As part of AME 40423 – Mechanisms and Machines, design project asked for synthesis of a four bar steering mechanism for a car such that it followed an Ackerman function, which describes the the angle of each of a car’s two front wheels such that the car can turn without slipping about any radius turn. In order to allow for symmetric turning, the mechanism was required to be symmetric. Additionally, the grounded link of the mechanism had a set length, as it was constrained by the track of the car.
In order to synthesize the mechanism, Fruedenstein’s equation was used with both a 3 point point-matching method and a single-order derivative-matching method. Both resulting functions were compared against the desired function for set conditions in order to demonstrate proper execution of both methods. The results can be seen in the below figure.
After this optimization of the system was left up to the student as an exercise.
I chose to try to optimize the system using the point-matching method. First I tried to match the points for a more reasonable turn radius, as the originally desired turn radius resulted in a fair amount of error. The wheelbase of the car was given to be 5 feet, while the originally requested turn radius was given to be 7 feet. In order to decreased error, a turn radius of 10 feet was chose for the precision points. This resulted in a mechanism which produced the function displayed in the below figure.

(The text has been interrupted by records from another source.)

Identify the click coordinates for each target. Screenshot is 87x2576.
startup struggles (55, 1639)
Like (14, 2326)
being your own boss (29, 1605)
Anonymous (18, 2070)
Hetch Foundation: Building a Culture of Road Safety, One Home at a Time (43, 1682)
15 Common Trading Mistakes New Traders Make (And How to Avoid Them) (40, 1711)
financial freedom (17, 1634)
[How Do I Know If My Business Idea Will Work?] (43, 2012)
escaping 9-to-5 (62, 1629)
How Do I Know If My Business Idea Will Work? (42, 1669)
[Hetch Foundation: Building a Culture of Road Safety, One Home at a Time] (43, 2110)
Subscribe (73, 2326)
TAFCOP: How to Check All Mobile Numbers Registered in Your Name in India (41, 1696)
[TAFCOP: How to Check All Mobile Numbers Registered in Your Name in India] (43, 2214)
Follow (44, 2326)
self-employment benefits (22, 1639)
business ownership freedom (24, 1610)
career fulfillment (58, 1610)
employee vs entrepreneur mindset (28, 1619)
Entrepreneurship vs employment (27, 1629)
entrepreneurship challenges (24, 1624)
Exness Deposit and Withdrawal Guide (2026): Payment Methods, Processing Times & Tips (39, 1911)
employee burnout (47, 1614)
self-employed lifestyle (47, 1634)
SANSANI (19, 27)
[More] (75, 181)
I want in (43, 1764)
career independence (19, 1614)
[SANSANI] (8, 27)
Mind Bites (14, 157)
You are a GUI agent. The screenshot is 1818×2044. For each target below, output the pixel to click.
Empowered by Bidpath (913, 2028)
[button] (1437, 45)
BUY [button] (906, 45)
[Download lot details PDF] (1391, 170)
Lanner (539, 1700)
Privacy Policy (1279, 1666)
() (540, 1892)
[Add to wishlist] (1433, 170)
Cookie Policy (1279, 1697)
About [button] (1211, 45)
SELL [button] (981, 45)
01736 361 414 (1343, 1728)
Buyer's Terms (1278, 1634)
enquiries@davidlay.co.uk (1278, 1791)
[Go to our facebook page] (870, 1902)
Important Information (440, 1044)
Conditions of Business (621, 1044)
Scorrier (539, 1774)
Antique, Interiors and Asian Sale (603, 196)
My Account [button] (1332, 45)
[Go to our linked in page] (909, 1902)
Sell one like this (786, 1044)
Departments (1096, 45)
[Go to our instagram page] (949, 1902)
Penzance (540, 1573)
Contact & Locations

I then chose to further investigate the relationship between increasing the precision point turn radius and the error of the resulting function. Thus I synthesized the mechanism for various precision point turn radii, and plotted the resulting normalized error as a function of the number of feet it was increased from the original turn radius of 7 feet. The resulting plot is displayed below.
Interestingly, the normalized error decreases significantly until the turn radius is greater than 10 feet (twice the wheel base), when it starts to decrease at lower rates until it seems to reach an asymptote.